Work to be completed: If a line in the listing includes the word "clock", copy it out.

Data for this task:
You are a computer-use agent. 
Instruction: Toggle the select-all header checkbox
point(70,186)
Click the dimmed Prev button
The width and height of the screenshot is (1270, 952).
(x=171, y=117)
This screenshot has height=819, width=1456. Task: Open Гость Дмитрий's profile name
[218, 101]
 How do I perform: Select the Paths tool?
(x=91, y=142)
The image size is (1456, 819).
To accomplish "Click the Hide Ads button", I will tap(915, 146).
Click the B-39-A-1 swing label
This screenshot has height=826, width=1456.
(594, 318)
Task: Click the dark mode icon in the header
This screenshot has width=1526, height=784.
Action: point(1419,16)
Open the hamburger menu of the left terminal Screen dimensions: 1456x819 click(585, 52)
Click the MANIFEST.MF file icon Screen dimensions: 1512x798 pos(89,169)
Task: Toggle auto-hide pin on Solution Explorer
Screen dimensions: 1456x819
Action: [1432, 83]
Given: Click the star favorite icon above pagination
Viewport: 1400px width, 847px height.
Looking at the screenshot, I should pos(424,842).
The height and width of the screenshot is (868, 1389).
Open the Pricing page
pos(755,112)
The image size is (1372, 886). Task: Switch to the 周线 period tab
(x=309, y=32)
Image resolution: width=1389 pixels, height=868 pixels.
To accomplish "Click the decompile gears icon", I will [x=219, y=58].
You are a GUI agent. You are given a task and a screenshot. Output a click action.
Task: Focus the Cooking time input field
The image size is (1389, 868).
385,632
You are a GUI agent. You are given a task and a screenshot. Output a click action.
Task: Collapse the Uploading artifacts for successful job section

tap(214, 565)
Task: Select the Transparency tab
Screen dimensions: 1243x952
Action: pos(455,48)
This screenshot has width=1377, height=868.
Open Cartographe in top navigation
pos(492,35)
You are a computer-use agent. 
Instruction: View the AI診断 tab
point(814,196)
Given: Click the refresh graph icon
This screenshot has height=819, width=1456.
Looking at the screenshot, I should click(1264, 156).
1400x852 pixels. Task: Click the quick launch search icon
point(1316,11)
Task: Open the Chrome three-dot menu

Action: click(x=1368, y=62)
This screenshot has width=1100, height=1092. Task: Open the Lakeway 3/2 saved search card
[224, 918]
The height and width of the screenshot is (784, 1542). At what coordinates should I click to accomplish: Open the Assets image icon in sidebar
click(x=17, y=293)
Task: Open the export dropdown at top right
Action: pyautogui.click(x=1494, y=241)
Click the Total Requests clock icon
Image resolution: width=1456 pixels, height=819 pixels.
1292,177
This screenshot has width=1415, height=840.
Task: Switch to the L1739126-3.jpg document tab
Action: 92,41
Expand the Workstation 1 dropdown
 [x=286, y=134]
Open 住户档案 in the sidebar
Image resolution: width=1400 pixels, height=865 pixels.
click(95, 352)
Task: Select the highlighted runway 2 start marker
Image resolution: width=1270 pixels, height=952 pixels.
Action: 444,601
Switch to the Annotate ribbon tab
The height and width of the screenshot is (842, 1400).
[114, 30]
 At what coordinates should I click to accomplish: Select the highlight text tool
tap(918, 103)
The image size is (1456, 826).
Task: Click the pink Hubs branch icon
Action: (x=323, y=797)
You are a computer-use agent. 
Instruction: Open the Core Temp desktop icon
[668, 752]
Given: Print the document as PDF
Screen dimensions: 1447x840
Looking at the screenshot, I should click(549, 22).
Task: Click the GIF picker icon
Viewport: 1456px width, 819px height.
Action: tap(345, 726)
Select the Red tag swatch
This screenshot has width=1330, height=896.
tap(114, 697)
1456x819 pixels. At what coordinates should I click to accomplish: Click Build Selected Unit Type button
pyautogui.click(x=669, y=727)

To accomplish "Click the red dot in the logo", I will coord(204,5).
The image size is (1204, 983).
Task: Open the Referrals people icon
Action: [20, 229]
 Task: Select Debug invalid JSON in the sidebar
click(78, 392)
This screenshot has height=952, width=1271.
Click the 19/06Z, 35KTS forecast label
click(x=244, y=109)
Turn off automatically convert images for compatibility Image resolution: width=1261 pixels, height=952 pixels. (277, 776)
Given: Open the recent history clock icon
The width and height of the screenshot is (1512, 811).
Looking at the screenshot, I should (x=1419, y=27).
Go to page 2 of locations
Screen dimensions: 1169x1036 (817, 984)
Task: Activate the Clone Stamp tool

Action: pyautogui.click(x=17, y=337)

Answer to this task:
Click the Total Requests clock icon
Given: Open the recent history clock icon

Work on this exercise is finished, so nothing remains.